#### Your objective
Rewrite the records below as a numbered list, one line per item, and drop the blank lines.

#### Extracted entries

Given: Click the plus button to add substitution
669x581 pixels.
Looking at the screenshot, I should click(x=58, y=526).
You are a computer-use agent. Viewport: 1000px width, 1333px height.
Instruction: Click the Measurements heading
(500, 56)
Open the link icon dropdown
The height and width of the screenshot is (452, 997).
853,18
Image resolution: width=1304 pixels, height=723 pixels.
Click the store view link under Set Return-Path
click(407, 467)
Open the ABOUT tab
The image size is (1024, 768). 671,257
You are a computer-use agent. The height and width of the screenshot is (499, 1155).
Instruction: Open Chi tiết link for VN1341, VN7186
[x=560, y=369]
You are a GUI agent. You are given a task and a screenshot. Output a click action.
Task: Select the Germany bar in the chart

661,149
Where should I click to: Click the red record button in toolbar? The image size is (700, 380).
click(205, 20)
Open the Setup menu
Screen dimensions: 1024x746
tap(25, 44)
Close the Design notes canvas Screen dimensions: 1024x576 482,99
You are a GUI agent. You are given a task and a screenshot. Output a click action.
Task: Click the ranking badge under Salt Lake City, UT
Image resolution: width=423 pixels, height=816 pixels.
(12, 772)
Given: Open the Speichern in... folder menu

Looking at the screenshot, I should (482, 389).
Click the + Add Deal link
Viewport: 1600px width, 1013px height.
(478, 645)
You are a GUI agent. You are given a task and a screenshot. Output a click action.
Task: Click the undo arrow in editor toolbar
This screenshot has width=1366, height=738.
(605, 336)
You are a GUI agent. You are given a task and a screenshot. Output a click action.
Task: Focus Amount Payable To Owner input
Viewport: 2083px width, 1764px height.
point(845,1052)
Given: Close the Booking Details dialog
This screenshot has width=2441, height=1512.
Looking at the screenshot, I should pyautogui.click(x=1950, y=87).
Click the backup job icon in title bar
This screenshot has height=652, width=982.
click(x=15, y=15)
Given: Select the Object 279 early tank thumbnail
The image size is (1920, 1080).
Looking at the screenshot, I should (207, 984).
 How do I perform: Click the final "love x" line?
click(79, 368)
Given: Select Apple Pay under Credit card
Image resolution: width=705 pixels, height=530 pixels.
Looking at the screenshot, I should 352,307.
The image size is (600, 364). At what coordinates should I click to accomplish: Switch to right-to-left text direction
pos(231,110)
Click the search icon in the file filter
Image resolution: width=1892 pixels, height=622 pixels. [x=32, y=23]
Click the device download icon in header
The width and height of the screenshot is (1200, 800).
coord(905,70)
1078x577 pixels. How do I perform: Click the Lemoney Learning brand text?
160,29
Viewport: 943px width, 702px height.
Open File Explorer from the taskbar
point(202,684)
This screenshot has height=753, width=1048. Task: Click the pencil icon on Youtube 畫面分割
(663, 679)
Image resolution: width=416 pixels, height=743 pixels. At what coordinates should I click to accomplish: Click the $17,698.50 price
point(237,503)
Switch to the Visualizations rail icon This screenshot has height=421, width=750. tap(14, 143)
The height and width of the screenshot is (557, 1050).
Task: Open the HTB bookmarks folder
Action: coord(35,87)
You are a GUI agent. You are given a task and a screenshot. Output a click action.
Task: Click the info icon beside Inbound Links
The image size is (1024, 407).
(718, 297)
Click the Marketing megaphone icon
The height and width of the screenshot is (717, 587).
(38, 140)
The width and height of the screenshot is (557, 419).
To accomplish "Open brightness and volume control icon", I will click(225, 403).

#### Task solution
1. Given: Click the plus button to add substitution
2. 669x581 pixels.
3. Looking at the screenshot, I should click(x=58, y=526).
4. You are a computer-use agent. Viewport: 1000px width, 1333px height.
5. Instruction: Click the Measurements heading
6. (500, 56)
7. Open the link icon dropdown
8. The height and width of the screenshot is (452, 997).
9. 853,18
10. Image resolution: width=1304 pixels, height=723 pixels.
11. Click the store view link under Set Return-Path
12. click(407, 467)
13. Open the ABOUT tab
14. The image size is (1024, 768). 671,257
15. You are a computer-use agent. The height and width of the screenshot is (499, 1155).
16. Instruction: Open Chi tiết link for VN1341, VN7186
17. [x=560, y=369]
18. You are a GUI agent. You are given a task and a screenshot. Output a click action.
19. Task: Select the Germany bar in the chart
20. 661,149
21. Where should I click to: Click the red record button in toolbar? The image size is (700, 380).
22. click(205, 20)
23. Open the Setup menu
24. Screen dimensions: 1024x746
25. tap(25, 44)
26. Close the Design notes canvas Screen dimensions: 1024x576 482,99
27. You are a GUI agent. You are given a task and a screenshot. Output a click action.
28. Task: Click the ranking badge under Salt Lake City, UT
29. Image resolution: width=423 pixels, height=816 pixels.
30. (12, 772)
31. Given: Open the Speichern in... folder menu
32. Looking at the screenshot, I should (482, 389).
33. Click the + Add Deal link
34. Viewport: 1600px width, 1013px height.
35. (478, 645)
36. You are a GUI agent. You are given a task and a screenshot. Output a click action.
37. Task: Click the undo arrow in editor toolbar
38. This screenshot has width=1366, height=738.
39. (605, 336)
40. You are a GUI agent. You are given a task and a screenshot. Output a click action.
41. Task: Focus Amount Payable To Owner input
42. Viewport: 2083px width, 1764px height.
43. point(845,1052)
44. Given: Close the Booking Details dialog
45. This screenshot has width=2441, height=1512.
46. Looking at the screenshot, I should pyautogui.click(x=1950, y=87).
47. Click the backup job icon in title bar
48. This screenshot has height=652, width=982.
49. click(x=15, y=15)
50. Given: Select the Object 279 early tank thumbnail
51. The image size is (1920, 1080).
52. Looking at the screenshot, I should (207, 984).
53.  How do I perform: Click the final "love x" line?
54. click(79, 368)
55. Given: Select Apple Pay under Credit card
56. Image resolution: width=705 pixels, height=530 pixels.
57. Looking at the screenshot, I should 352,307.
58. The image size is (600, 364). At what coordinates should I click to accomplish: Switch to right-to-left text direction
59. pos(231,110)
60. Click the search icon in the file filter
61. Image resolution: width=1892 pixels, height=622 pixels. [x=32, y=23]
62. Click the device download icon in header
63. The width and height of the screenshot is (1200, 800).
64. coord(905,70)
65. 1078x577 pixels. How do I perform: Click the Lemoney Learning brand text?
66. 160,29
67. Viewport: 943px width, 702px height.
68. Open File Explorer from the taskbar
69. point(202,684)
70. This screenshot has height=753, width=1048. Task: Click the pencil icon on Youtube 畫面分割
71. (663, 679)
72. Image resolution: width=416 pixels, height=743 pixels. At what coordinates should I click to accomplish: Click the $17,698.50 price
73. point(237,503)
74. Switch to the Visualizations rail icon This screenshot has height=421, width=750. tap(14, 143)
75. The height and width of the screenshot is (557, 1050).
76. Task: Open the HTB bookmarks folder
77. Action: coord(35,87)
78. You are a GUI agent. You are given a task and a screenshot. Output a click action.
79. Task: Click the info icon beside Inbound Links
80. The image size is (1024, 407).
81. (718, 297)
82. Click the Marketing megaphone icon
83. The height and width of the screenshot is (717, 587).
84. (38, 140)
85. The width and height of the screenshot is (557, 419).
86. To accomplish "Open brightness and volume control icon", I will click(225, 403).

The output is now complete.